------ Listed records ------
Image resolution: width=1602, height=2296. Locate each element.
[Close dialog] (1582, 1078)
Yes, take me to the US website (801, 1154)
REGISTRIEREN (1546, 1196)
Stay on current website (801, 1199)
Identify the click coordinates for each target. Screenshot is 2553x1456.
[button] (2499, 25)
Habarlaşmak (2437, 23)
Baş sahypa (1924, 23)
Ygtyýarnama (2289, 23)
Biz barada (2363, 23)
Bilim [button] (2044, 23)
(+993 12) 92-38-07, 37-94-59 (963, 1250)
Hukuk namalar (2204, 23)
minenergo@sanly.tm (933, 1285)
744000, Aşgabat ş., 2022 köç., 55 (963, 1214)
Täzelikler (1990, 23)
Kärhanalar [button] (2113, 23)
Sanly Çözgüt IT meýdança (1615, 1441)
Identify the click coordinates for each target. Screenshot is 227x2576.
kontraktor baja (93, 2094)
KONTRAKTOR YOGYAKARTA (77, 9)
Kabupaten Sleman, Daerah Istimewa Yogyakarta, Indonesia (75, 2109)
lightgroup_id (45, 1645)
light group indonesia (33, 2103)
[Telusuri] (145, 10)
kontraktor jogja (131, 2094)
------
The task ▸ Scan the data above and copy each line containing the word "coordinates".

Response for this exercise ▸
Identify the click coordinates for each target. Screenshot is 2553x1456.
Identify the click coordinates for each target. Screenshot is 227x2576.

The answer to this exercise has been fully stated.